Al principio, aunque intenté ser amable y agradable,  se notaba que me estaba forzando. No soy buen actor. Pero, paulatinamente, el sentimiento de recelo que prácticamente no me había abandonado desde que desperté en el hospital comenzó a desaparecer, y hablamos con más confianza. Sin saber por qué, tenía la sensación de que podía confesarle cualquier cosa, y, haciendo acopio del valor necesario para expresarlo en voz alta, dije “¿Sabes? Creo que tengo miedo. No de lo que supone tener que volver a aprenderlo todo desde cero, como si fuera un niño. Eso no me importa, pero me aterroriza no estar a la altura de mí mismo, de la persona que era. Es como si… ¡Ugh! Se me dan fatal las palabras; esa es la mejor descripción que puedo hacer. Sé que la persona con la que hablas ahora no es el mismo amigo con el que salías.” Juanfran esbozó una media sonrisa burlona y, poniéndome una mano sobre el hombro, me respondió “Mira, no sé si de verdad has cambiado, pero sí que es verdad que se te siguen dando fatal las palabras.”
Aquella afirmación, aquel defecto compartido conmigo mismo, pero, ante todo, aquella forma tan familiar de tratarme, me ayudaron más que todos los días de terapia.

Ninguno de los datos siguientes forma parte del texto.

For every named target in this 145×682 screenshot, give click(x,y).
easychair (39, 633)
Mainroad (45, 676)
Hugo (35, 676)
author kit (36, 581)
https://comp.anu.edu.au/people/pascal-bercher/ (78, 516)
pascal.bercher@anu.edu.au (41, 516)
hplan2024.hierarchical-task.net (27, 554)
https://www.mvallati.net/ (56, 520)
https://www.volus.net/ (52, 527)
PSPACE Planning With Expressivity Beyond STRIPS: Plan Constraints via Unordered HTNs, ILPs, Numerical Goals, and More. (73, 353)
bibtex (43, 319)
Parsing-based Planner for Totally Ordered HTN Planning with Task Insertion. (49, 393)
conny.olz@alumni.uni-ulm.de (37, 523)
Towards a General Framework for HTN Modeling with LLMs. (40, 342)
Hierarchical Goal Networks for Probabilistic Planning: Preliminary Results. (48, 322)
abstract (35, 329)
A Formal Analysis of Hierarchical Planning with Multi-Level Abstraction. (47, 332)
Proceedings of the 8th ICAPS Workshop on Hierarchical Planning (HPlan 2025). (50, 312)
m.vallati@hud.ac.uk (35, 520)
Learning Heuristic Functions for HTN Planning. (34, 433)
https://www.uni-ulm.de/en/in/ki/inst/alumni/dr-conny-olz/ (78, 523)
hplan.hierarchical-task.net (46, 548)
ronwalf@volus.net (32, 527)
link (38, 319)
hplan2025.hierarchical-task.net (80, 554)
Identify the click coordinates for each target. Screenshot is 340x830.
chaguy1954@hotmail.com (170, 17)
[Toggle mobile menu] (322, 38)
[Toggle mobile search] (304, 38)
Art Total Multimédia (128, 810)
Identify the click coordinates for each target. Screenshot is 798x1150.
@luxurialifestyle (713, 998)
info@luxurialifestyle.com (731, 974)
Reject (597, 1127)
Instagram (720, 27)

De mucho mejor humor ya, asentí y sonreí, y le pedí que me contara cosas sobre el resto de nuestros amigos y nuestras anécdotas.

Siguiendo el estricto horario marcado por la rehabilitación, las visitas de Juanfran –a las que se sumaron las de varios otros conocidos- y los libros que devoraba con voracidad, pasaron las semanas. Seguía sintiéndome terriblemente desorientado, pero mi actitud había cambiado; quería aprender todo lo posible y volver a ser una persona normal que no tiene que ir siempre acompañada cuando sale de casa. Mi estantería estaba repleta de libros, algunos ya ajados y amarillentos del uso, otros nuevos y todavía con ese olor tan peculiar que tan solo los amantes de la lectura aprecian como se merece, pero todos tenían en su interior un nuevo y apasionante mundo. Uno tras otro, sin seguir ningún orden en particular, fueron cayendo en mis ávidas manos, que recorrían sus páginas con la fascinación de un lector novel, ante el cual se abre un universo de posibilidades y placeres. Durante una de mis lecturas, tropecé con una frase que atesoré con especial cariño: “Un lector vive mil vidas antes de morir, el que no lee, solo una”, por un tal Jojen Reed. La verdad es que todavía no sé quién es, pero desde aquí le agradezco el apoyo que supuso aquella oración. Un lector vive mil vidas… Tal vez yo no necesitaba vivir tantas, pero sí que anhelaba con todo mi ser recuperar la que se me había arrebatado. Confiaba en que la lectura me ayudara a recuperar una parte de aquello que había perdido, y, por el momento, funcionaba.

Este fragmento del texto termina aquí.